» Quoted text
☆ ☆ ☆
Note: some data after the normalization don’t follow normal distribution.

My second question is: if I have unbalanced groups do you recommend to randomly select equal number of each group or just should depend on the BER as my BER is high (~0.35).

Many thanks in advance

Kindly, I am waiting your support please.

Hi @Oweda

Thanks for using mixOmics and getting in touch regarding your questions.

Regarding the preprocessing, all of our methods assume the right preprocessing method has been applied so unfortunately we cannot advise on the specific preprocessing methods. But log-transformation for abundance data are typically a good idea as fold changes are more relevant than just changes themselves.

Regarding the model with the unbalanced groups, BER should conceptually achieve the same thing as equal subsampling in ensuring equal representation of all groups in the model performance evaluation. You can, however, look at different distances (dist) and see which one achieves the best BER.

Hope it helps,


Hello AI,

I am very grateful for your reply.

Regarding the unbalanced groups; 210 control and 41 condition, I randomly selected 41 control samples to be included in the model and here is the performance evaluation for both balanced and unbalanced data respectively:



Clearly the balanced data have a better classification, however I am worried about the random selection itself; as I have low number in the condition group relative to the control group. Do the model preform sample stratification to overcome the unbalanced groups? Do you recommend to use the balanced data or to stick to the unbalanced with mahalanobis distance in my case?
☆ ☆ ☆
» Information provided
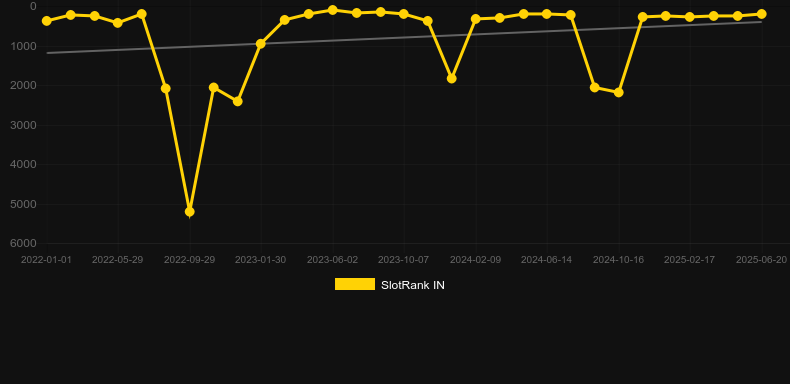Select the dip point near 1800 before 2024-02-09

tap(451, 79)
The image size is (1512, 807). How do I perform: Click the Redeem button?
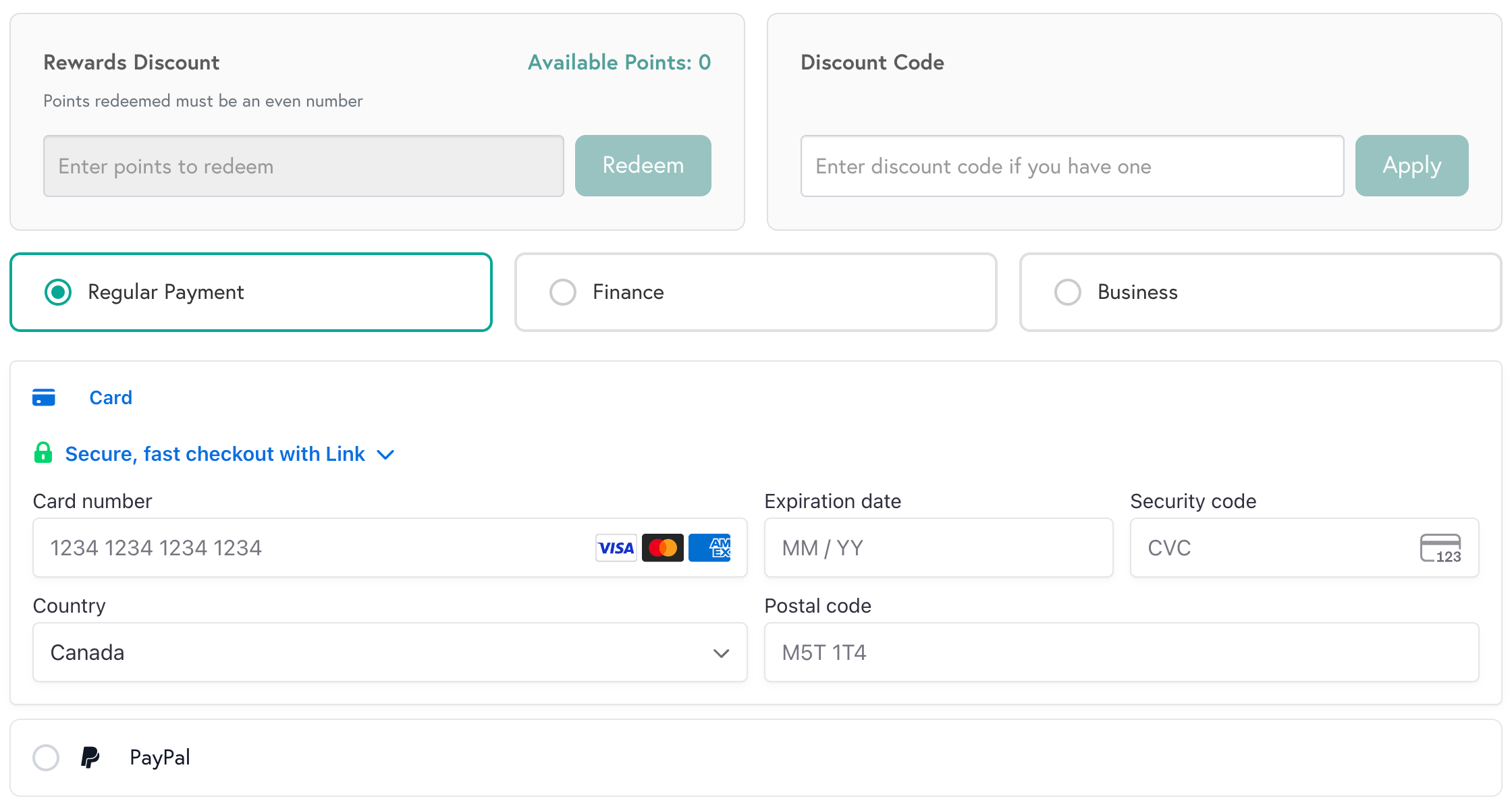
☆ ☆ ☆
» Objective 1
Translate into Spanish this sentence from the forum thread: "Regarding the model with the unbalanced groups, BER should conceptually achieve the same thing as equal subsampling in ensuring equal representation of all groups in the model performance evaluation."
» Objective 2
Summarize the forum thread in two sentences.
» Objective 3
Carry the forum thread forward from its final question.

» Exercise answer 1
En cuanto al modelo con los grupos desequilibrados, el BER debería lograr conceptualmente lo mismo que el submuestreo equitativo al garantizar una representación igual de todos los grupos en la evaluación del rendimiento del modelo.

» Exercise answer 2
A mixOmics user asks whether unbalanced groups should be evened out by random selection or left to the BER, and the reply states that the methods assume suitable preprocessing, that log-transformation is typically a good idea for abundance data, and that BER should conceptually match equal subsampling, with different distances worth comparing. The user reports that randomly choosing 41 of 210 control samples to match 41 condition samples gave better classification, but worries about the random selection and asks whether to use the balanced data or keep the unbalanced data with Mahalanobis distance.

» Exercise answer 3
Thanks for your support

Hi @Oweda,

The model does perform stratified subsampling for cross-validation, which means the proportion of case & control would remain the same as the full data (so still unbalanced). Mahalanobis distance seems to be a better choice of distance measure. What happens to the model performance when you include more components (say 10)?



Hi AI,

Thanks again for your support

Here is the model performance for the unbalanced data with 10 components, thus, we got the best BER with the sixth component.

Also for the balanced, data I tried another three different random subsets of control samples and I got a BER ranging from 0.1 to 0.15

Thank you.